LAS FRASES
Este más que preocupante repunte de la inflación constituye un auténtico revés para el Gobierno socialista a poco más de tres meses de las elecciones. El Ejecutivo, que a principios de ejercicio confiaba incluso en acercarse al 2%, ha tenido que dar por perdida esta batalla tras verse totalmente desbordado: el IPC supera en un punto y medio la tasa vigente a estas alturas del año pasado, tras crecer dos puntos en apenas tres meses. El vicepresidente económico, Pedro Solbes, apuntó, con resignación, que el pésimo dato conocido ayer, a pesar de ser el mayor incremento registrado en noviembre en 22 años, no ha sido «una sorpresa». Según explicó, se venía venir por la evolución del petróleo y de los alimentos aunque reconoció que ha sido algo peor a lo previsto. También admitió que los precios no han tocado techo y que continuarán en niveles «relativamente altos» en los próximos meses.
«Soluciones mágicas»
El ministro de Economía y Hacienda advirtió de que no existen «soluciones mágicas» para este problema. A su juicio, sólo cabe «trabajar a largo plazo» en aspectos como el menor consumo energético y una mayor liberalización en la distribución. La oposición, claro está, no se conformó con estas explicaciones. Mariano Rajoy, líder del PP, acusó al Gobierno de haberse «quedado quieto» y aseguró que las «reformas fiscales y económicas» que él propone aliviarán las tensiones.
En el País Vasco, Confebask expresó su preocupación por la escalada de la inflación, aunque reconoció que es consecuencia de «elementos ajenos a nuestro control como el petróleo y los alimentos». Eduardo Aretxaga, director económico de la patronal, explicó que si esta subida se traslada a los costes de fabricación, las empresas vascas van a sufrir una grave pérdida de competitividad en un momento ya de por sí complicado por el alza de tipos, el encarecimiento de las materias primas y la fortaleza del euro. En su opinión, a corto plazo sólo se pueden adoptar medidas como evitar que la Administración eche más leña al fuego con una subida de los precios regulados.
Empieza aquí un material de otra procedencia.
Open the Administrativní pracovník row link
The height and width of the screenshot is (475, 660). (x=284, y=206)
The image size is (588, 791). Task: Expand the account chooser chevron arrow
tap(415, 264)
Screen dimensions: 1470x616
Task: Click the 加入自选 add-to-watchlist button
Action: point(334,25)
La solución parece lejana y la 'factura' a pagar, muy cercana. La inflación de noviembre es la que se toma de referencia para la actualización de las pensiones que, a principios de año, como es habitual, sólo subieron el 2% recomendado por el Banco Central Europeo. Para evitar que más de ocho millones de ciudadanos pierdan poder adquisitivo, el Estado debe cubrir la diferencia hasta llegar al 4,1%, lo que representa un coste superior a los 3.000 millones de euros, ya que cada décima de desvío supone 144 millones. El índice publicado todavía es provisional, pero la experiencia demuestra que el definitivo apenas varía. El dato real, correspondiente a noviembre, se conocerá el próximo 14 de diciembre. Hasta ahora, el mayor descontrol de los precios se dio en el año 2000, cuando la inflación también fue del 4,1%. Se pagaron 2.133 millones de euros.
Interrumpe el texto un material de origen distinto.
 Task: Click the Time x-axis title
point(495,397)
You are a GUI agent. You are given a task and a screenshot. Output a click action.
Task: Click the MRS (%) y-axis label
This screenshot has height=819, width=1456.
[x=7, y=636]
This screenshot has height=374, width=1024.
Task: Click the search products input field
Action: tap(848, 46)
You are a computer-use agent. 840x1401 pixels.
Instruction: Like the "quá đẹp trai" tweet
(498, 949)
La subida incidirá también en los salarios y en la negociación colectiva. En el País vasco, aproximadamente un tercio de los convenios laborales tienen cláusula de revisión salarial, en especial en Álava, que previene situaciones como la ahora surgida. Aunque es muy difícil de calcular la repercusión global de la aplicación de las citadas cláusulas, fuentes sindicales señalaron que podría elevar en un punto las retribuciones globales de 2007. El pasado año, con un desvío de siete décimas, el impacto fue de 0,23 puntos.